Throughout the world there is a growing recognition that the patient’s perspective is highly relevant to efforts to deliver high-value patient-centered care and to improve the quality and effectiveness of healthcare. One of the key challenges to achieving this is the limited measurement of outcomes that matter most to patients. At an OECD conference in 2017, Ministers of Health from around the world stated, “We need to invest in measures that will help us assess whether our health systems deliver what matters most to people” [1]. The introduction of patient-reported outcome measures (PROMs)—measurement instruments designed to assess the status of a patient’s health condition that comes directly from the patient [2]—is one strategy to ensure that patient’s perspectives are systematically incorporated into the approaches of delivering healthcare services, and valuing the performance of the healthcare system [3,4,5,6]. PROMs could act to improve the quality of care in the same way as any other benchmarking tool [7], and some suggest that PROMs have the potential to transform healthcare [3].
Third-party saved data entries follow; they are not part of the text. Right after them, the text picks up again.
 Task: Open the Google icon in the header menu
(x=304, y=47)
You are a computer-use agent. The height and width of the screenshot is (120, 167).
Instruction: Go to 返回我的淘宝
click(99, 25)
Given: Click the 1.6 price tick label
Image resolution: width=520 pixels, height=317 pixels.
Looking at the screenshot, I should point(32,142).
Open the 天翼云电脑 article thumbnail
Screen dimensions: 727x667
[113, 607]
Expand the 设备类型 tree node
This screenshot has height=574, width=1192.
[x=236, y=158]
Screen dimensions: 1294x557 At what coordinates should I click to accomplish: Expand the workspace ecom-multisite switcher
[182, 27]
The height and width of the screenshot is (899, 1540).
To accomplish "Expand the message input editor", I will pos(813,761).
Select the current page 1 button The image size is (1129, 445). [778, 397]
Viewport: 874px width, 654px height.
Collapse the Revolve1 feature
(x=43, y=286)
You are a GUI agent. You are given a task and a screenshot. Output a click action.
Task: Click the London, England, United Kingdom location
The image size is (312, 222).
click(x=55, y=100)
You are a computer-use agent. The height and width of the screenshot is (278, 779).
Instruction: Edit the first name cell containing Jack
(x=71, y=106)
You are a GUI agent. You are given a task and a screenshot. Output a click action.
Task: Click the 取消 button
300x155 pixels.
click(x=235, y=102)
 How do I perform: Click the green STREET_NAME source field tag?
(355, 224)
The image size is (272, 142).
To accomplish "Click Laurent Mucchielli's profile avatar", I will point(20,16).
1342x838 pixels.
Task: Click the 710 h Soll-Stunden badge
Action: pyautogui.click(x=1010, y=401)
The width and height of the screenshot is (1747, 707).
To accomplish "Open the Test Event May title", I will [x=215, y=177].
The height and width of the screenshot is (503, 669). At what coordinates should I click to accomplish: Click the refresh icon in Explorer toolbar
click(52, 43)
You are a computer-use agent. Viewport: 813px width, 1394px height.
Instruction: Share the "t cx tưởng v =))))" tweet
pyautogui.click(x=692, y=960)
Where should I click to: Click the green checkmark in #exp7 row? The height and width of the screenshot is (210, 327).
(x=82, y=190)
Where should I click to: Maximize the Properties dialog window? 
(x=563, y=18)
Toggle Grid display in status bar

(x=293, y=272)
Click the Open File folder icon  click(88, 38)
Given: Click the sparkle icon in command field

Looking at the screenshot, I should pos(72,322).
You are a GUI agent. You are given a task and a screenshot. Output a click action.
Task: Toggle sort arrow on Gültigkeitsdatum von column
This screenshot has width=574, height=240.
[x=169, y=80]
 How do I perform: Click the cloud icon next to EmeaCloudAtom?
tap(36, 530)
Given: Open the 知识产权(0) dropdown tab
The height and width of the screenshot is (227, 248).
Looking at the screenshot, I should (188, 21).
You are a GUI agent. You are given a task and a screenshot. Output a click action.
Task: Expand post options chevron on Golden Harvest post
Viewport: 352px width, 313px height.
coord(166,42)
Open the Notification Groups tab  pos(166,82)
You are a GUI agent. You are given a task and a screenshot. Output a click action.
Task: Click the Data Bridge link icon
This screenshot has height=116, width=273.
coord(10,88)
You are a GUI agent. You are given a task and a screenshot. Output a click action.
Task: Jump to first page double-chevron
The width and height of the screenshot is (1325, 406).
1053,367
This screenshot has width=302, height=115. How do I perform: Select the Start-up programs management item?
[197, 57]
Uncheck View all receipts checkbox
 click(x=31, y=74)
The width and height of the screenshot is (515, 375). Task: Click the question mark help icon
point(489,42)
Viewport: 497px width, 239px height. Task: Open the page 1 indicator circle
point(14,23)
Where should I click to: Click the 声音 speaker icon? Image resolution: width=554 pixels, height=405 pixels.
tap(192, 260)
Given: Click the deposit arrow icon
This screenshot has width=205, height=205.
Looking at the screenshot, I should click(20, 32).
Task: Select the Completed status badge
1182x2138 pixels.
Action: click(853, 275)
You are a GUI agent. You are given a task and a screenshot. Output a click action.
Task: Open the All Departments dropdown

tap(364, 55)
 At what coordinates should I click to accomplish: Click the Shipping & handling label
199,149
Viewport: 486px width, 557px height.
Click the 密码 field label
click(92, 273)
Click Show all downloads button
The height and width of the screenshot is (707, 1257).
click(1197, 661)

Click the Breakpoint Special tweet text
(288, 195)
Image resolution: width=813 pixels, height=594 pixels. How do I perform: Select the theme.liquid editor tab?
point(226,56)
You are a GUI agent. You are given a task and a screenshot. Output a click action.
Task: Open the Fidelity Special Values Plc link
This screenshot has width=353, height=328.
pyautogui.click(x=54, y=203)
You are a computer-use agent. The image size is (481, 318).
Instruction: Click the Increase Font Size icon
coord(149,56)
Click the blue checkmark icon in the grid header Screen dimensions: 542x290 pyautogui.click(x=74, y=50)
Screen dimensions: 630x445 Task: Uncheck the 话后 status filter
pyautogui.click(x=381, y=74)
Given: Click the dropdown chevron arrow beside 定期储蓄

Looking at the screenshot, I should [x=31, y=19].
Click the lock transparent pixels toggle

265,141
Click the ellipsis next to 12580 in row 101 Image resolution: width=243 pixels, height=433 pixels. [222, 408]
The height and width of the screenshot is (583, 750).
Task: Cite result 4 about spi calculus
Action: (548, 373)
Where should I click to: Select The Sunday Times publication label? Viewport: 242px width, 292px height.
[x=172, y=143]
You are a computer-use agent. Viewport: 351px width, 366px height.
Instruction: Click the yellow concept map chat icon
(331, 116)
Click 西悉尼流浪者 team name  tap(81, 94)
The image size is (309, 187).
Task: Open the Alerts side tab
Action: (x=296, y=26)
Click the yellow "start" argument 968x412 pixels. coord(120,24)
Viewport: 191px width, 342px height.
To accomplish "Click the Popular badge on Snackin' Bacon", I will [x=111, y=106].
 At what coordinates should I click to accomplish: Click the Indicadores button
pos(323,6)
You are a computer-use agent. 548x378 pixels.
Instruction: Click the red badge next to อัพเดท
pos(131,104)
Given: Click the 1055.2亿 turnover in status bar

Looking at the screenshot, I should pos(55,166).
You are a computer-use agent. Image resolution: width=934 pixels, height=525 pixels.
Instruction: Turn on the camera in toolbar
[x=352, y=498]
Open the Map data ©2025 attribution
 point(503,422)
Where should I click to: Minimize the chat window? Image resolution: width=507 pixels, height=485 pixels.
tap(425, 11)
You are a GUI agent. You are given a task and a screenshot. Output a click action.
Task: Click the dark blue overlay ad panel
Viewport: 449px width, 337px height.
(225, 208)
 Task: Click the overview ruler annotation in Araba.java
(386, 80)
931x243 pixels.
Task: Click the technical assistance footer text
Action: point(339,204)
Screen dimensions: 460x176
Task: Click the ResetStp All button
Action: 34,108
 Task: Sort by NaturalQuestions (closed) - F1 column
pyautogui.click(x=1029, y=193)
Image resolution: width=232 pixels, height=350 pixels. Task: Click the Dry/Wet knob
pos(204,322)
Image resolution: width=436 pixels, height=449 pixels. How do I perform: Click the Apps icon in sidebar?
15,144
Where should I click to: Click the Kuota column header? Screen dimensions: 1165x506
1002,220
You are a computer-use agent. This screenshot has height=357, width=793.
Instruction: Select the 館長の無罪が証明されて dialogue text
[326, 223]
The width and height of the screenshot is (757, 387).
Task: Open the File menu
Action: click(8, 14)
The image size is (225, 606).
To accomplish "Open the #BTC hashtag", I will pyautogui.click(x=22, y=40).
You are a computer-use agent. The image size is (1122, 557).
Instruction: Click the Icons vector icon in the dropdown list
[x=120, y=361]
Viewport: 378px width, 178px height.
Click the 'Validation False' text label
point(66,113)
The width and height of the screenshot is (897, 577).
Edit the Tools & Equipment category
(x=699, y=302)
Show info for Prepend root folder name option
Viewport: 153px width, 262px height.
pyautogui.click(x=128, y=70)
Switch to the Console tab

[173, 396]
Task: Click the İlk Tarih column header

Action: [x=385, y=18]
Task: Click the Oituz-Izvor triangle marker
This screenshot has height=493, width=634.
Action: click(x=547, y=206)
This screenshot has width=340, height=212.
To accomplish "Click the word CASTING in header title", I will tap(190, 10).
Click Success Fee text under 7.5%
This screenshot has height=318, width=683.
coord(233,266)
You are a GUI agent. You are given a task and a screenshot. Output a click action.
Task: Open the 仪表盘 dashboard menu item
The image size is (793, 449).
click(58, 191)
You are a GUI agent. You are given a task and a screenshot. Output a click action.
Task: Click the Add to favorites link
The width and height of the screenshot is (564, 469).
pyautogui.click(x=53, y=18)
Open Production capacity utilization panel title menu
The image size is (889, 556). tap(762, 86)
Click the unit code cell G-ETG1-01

There has been an increased use of PROMs in health systems around the world, a movement that started and has been led by the National Health System (NHS) in the UK [7]. In Canada, the Canadian Institute for Health Information (CIHI) and the Alberta PROMs and EQ-5D Research and Support Unit (APERSU) are leading similar efforts to establish national and provincial PROMs strategies, and support the use of PROMs in the Canadian healthcare system [8, 9].

The Alberta context

The province of Alberta is home to nearly 4.4 million Canadians, and, like Canada’s other provinces and territories, has a publicly funded healthcare system. Alberta Health Services (AHS) is the organization through which the provincial health ministry (Alberta Health) provides health care to Alberta residents. AHS is Canada’s first and largest province-wide fully integrated health system, is the provincial organization responsible for delivery of hospital, long-term care and community health care services to Albertans. AHS is the largest employer in Alberta with over 103,000 direct employees and thousands of other affiliated healthcare personnel and volunteers, with an annual operating budget for 2019–2020 fiscal year of $15.4 billion CAD [10].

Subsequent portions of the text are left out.